Passage retenu —
Ma thèse en 180 secondes

Mathématiciens, magiciens… ces deux mots se ressemblent, vous ne trouvez pas ? Et pour cause, je vais vous révéler quelque chose : les mathématiciens ont des pouvoirs magiques… et certains s’en servent pour créer des dinosaures…

Les dinosaures qui m’intéressent sont appelés Arikiosaures. Les mathématiciens les construisent à partir des algèbres d’Ariki–Koike. Une algèbre, vous savez ? C’est juste un nom barbare pour dire que l’on peut faire des additions, des soustractions, des multiplications… comme ce que vous faites avec les nombres ! … mais les mathématiciens font ça avec des nombres un peu plus compliqués. Avec les nombres compliqués qui m’intéressent, vous voyez j’ai justement représenté un Arikiosaure.

Des mathématiciens ont réussi à placer des Arikiosaures adultes dans une cage : ils sont ainsi plus faciles à étudier. On appelle cette cage une cellule, comme pour les prisons ; on dit que l’algèbre d’Ariki–Koike est cellulaire. Je vous rassure, ces Arikiosaures magiques n’y sont pas malheureux.

Moi, je m’intéresse au bébés Arikiosaures. Pour les créer, on utilise seulement une petite partie de l’algèbre d’Ariki–Koike ; cette petite partie est appelée sous-algèbre. Je voulais savoir si cette sous-algèbre était cellulaire, autrement dit je voulais trouver un moyen de mettre les bébés Arikiosaures dans la cage précédente. Ça n’est cependant pas si simple : les bébés arrivent à se faufiler entre les barreaux ! Je devais donc trouver un moyen de les faire rester durablement dans la cage.

Travail demandé —
• 1. Dans le texte sur les Arikiosaures, à partir de quoi les mathématiciens construisent-ils ces dinosaures ?
• 2. Résumez le texte sur les Arikiosaures en deux phrases.
• 3. Rédigez la suite du texte sur les Arikiosaures, en reprenant juste après sa dernière phrase.

Extraits des entrées —
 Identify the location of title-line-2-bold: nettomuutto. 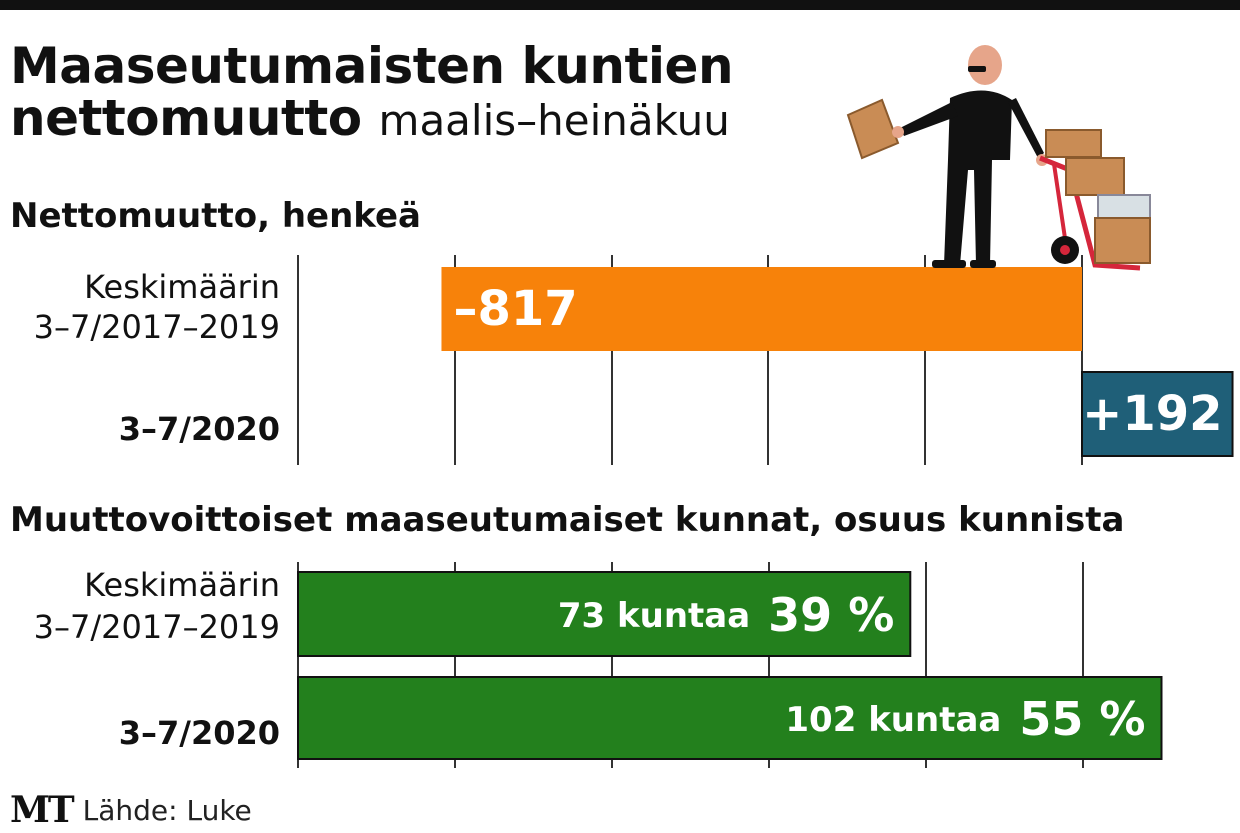
(186, 118).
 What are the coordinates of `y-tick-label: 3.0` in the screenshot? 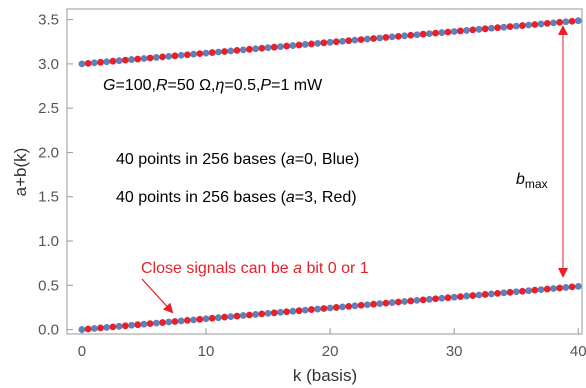 It's located at (48, 64).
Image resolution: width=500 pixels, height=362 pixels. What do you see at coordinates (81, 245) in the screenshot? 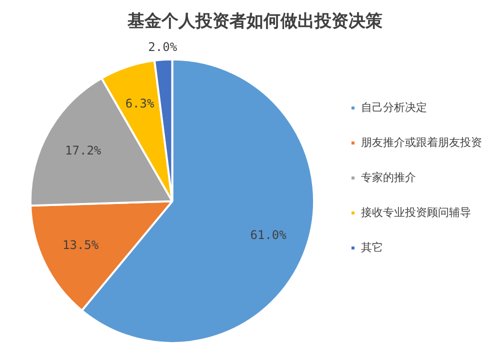
I see `data-label: 13.5%` at bounding box center [81, 245].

Réponses ci-dessous —
• 1. Ils les construisent à partir des algèbres d'Ariki–Koike.

• 2. Les mathématiciens construisent des dinosaures appelés Arikiosaures à partir des algèbres d'Ariki–Koike, dans lesquelles on fait des additions, des soustractions et des multiplications avec des nombres plus compliqués. Les Arikiosaures adultes ont déjà été placés dans une cage, mais les bébés, créés à partir d'une sous-algèbre, se faufilent entre les barreaux, et l'objectif était de trouver un moyen de les y faire rester durablement.

• 3.
La seule façon d’y arriver, c’est de faire jouer les bébés Arikiosaures à un jeu de mon invention que j’ai nommé « jeu des escaliers » ; tant que les bébés Arikiosaures jouent, ils restent à l’intérieur de la cage. Ce jeu des escaliers consiste à disposer deux groupes de jetons sur le sol, disons six jetons rouges et six jetons bleus. On construit alors deux formes qui ressemblent un peu à des escaliers, comme celles que vous voyez à gauche sur l’écran. En mathématiques, on appelle ces escaliers des diagrammes de Young. Remarquez qu’il faut alterner les couleurs de jeton et tous les utiliser. Ensuite, c’est au tour des bébés Arikiosaures : ils doivent reprendre les jetons et les redisposer pour construire deux escaliers aux formes cette fois identiques, comme ceux que vous voyez à droite sur l’écran.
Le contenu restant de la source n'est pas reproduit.